Pembangunan Kapasitas dan Keberlanjutan
Jikalau kita hanya bergantung pada orang luar untuk pemeliharaan, terutama di daerah terpencil- yang telah menjadi masalah terberat PLN dalam menciptakan akses listrik- kemudahan akses dan pertumbuhan keberagaman sumber energi terbarukan akan terhambat. Tanpa mengesampingkan hak pemerintah untuk menyediakan listrik secara merata seperti tertera dalam ayat 2 paragraf (2) dari UU 30/2009 mengenai listrik, peran dari komunitas lokal amat besar dalam membantu keberlanjutan dari pembangunan energi terbarukan.

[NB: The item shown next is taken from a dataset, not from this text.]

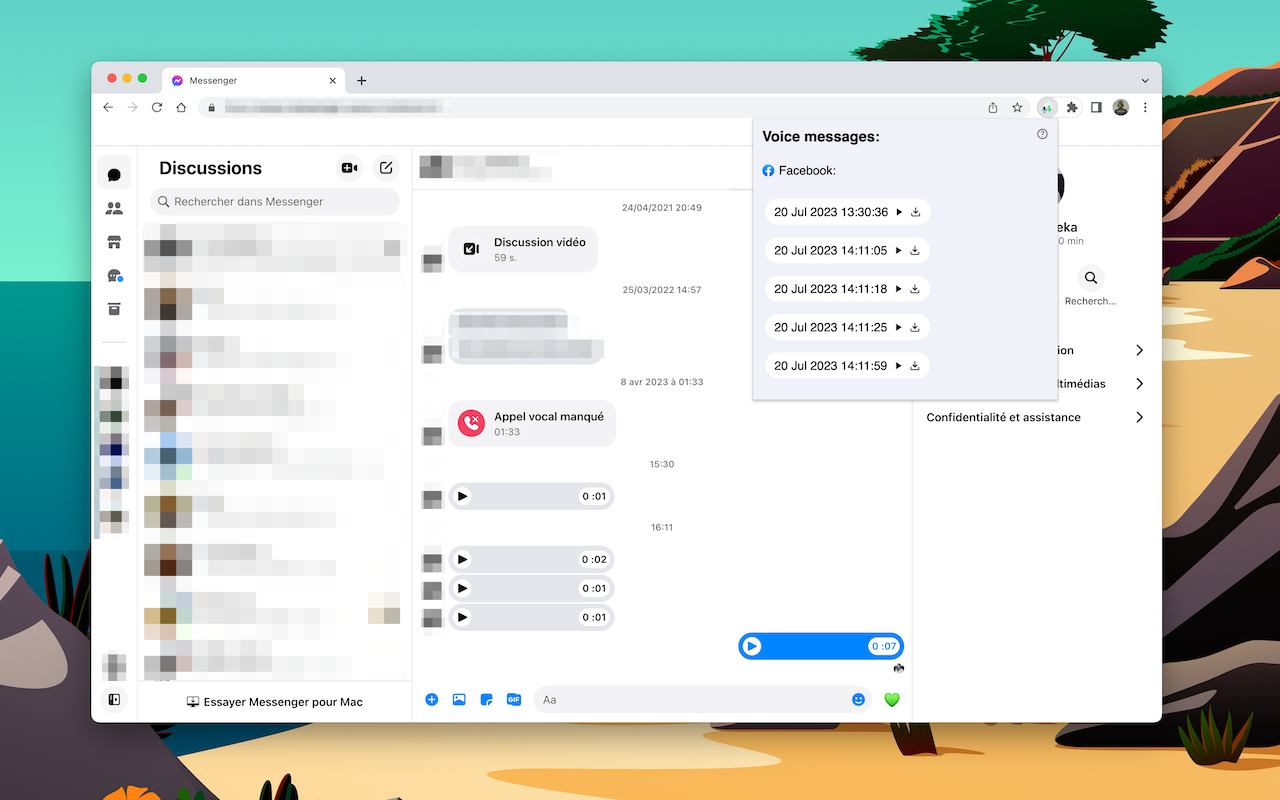The height and width of the screenshot is (800, 1280).
Task: Click the Essayer Messenger pour Mac link
Action: click(x=275, y=701)
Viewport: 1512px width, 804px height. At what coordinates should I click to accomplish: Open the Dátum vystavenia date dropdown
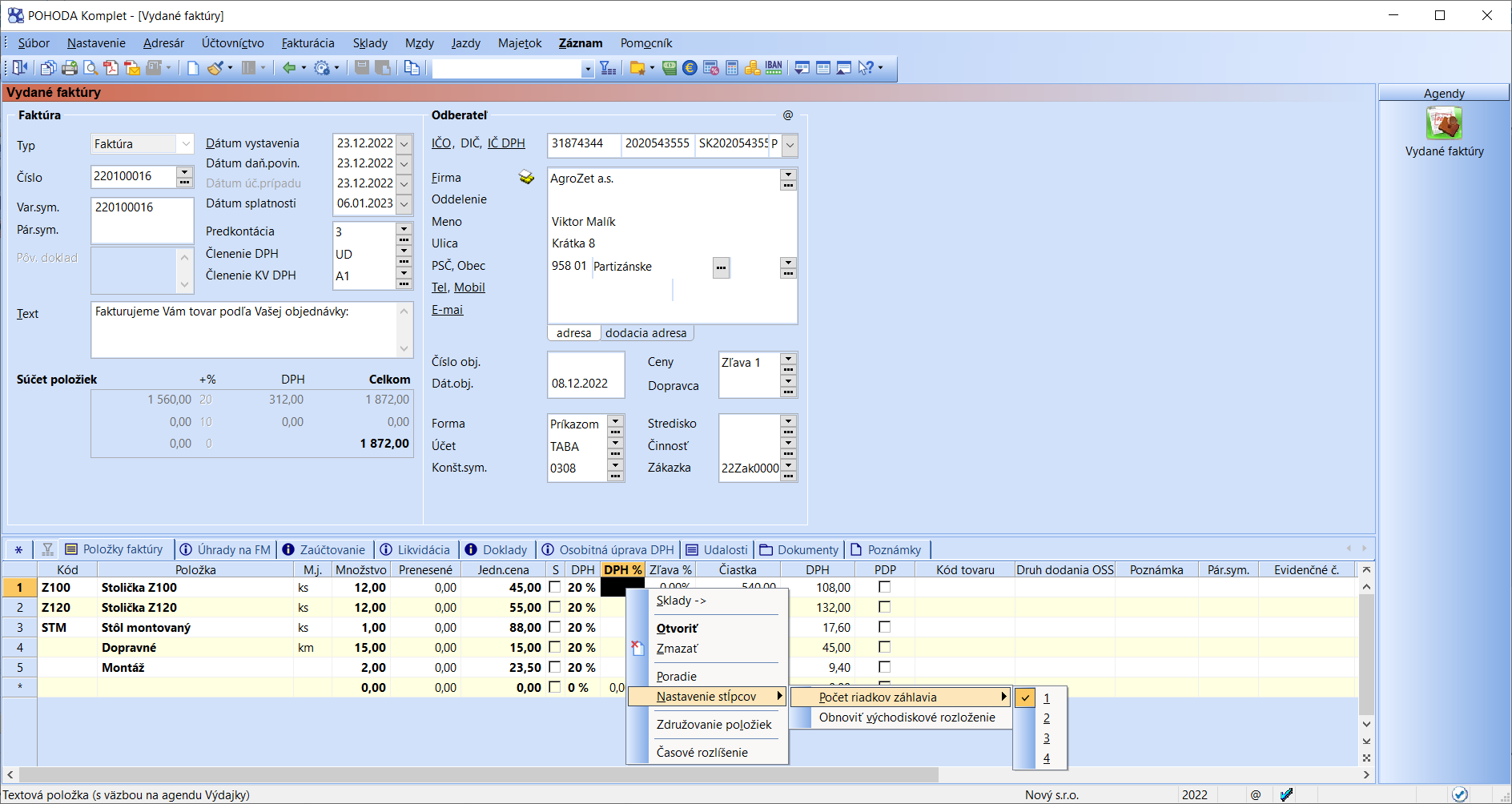[404, 144]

Pemerintah juga harus mendorong komunitas lokal untuk berpartisipasi dalam aspek teknis dari pembangunan energi terbarukan sehingga di masa depan, komunitas lokal sebagai konsumen akhir tidak hanya sebagai ‘penerima’ namun juga ‘ahli’, dengan potensi menjadi ‘pelopor’ yang mampu menciptakan energi secara mandiri.
Kesenjangan pengetahuan dalam komunitas lokal mengenai kendala teknis dapat diisi dengan pengembangan kapasitas dari pemerintah dan rekan ahli dengan waktu yang cukup, sehingga komunitas tersebut dapat mandiri atau dengan pengawasan minimal dari pusat, dibandingkan dengan hanya berlangsung satu periode dan tidak dilanjutkan.
Satu contoh dari pembangunan kapasitas komunitas lokal yang diselenggarakan oleh pemerintah dan ahli adalah program Patriot Energi. Dalam kurang lebih setahun berjalannya program, kemandirian energi dapat ditingkatkan dalam basis komunitas. Dalam kurun waktu tertentu, kemungkinan daerah yang tidak mandiri energi sepenuhnya tentu masih ada. Namun, ekspektasi adanya komunitas lokal yang dapat menelusuri dan menggunakan energi terbarukan dengan ahli lokal berkemampuan teknis seharusnya bisa menyingkirkan keraguan di atas. Di masa depan, tentu amat mungkin bahwa teknologi energi terbarukan dapat dipelopori oleh desa terpencil di mana dahulu listrik dibangkitkan dengan energi yang tidak bersih.